The People's Republic has drawn a line in the sand. No, not on TikTok's algorithm or the next Huawei handset. They have finally turned their righteous gaze to the cesspool of 'viral Chinese dramas' which, according to the cultural commissars, drip with 'soft porn and materialism.
' A bit rich, that, from a nation that gave us the gold-plated sex dungeon that is the Forbidden City. But aha! While Beijing tightens its belt, London loosens its collar.

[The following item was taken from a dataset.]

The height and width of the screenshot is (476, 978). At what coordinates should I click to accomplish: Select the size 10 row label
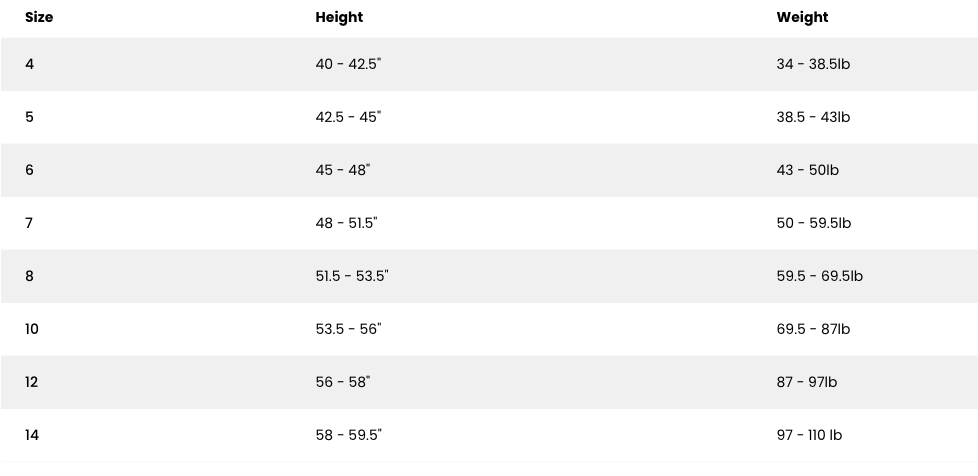32,329
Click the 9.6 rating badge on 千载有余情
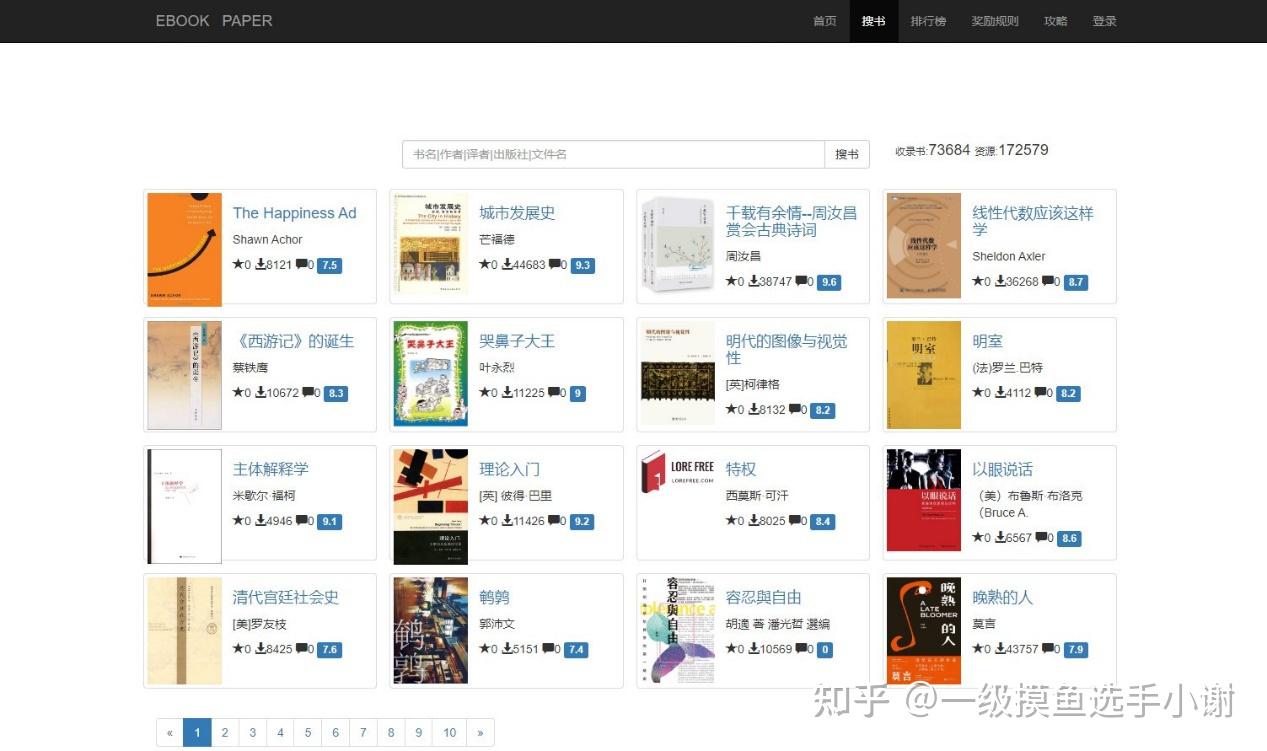The height and width of the screenshot is (751, 1267). click(x=828, y=282)
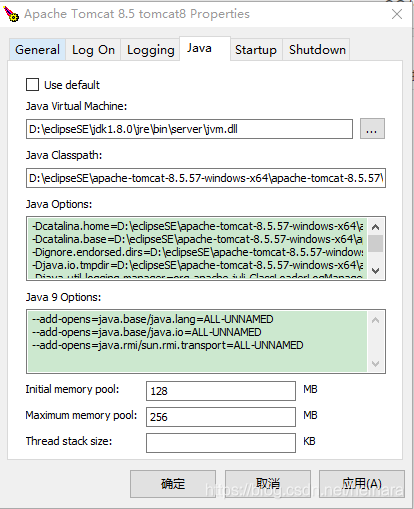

The UK creative industry, ever the vulture on the corpse of global morality, sees not a crackdown but a cash-in. 'We can do Chinese dramas, but with more rain and less eunuchs,' chortled a BBC exec who still smokes in the office and calls it 'character.' The chaps at Pinewood are already pencilling in 'Xi, the Slightly Blasphemous Musical.
' Let's face it: we British were born with a silver spoon in one hand and a sneer for the other. Censorship is just a market opportunity with a nicer tie. These dramas, apparently, feature young women in lingerie discussing handbags.
A shock to the Chinese system. A Tuesday in Shoreditch. But now, with China's moral panic...
our chance to export dreary British gentility back to the East. Imagine: period dramas where everyone is damp and repressed. Actually, that's just 'Downton Abbey.
' But wait, they want less 'soft porn' so we'll give them the hard stuff. James Bond bedding only one woman per film. A radical restraint.
The real opportunity, however, is in the 'materialism' slot. We can flog them a drama about a man who really loves his allotment. It's filth, but proper.
So raise a glass of warm ale to the Chinese guardians of virtue. They've saved us from ourselves. Now, if you'll excuse me, I have to pitch 'The Loneliness of the Long-Distance Lottery Winner' to Netflix.
Censorship is just a synonym for 'new demographic.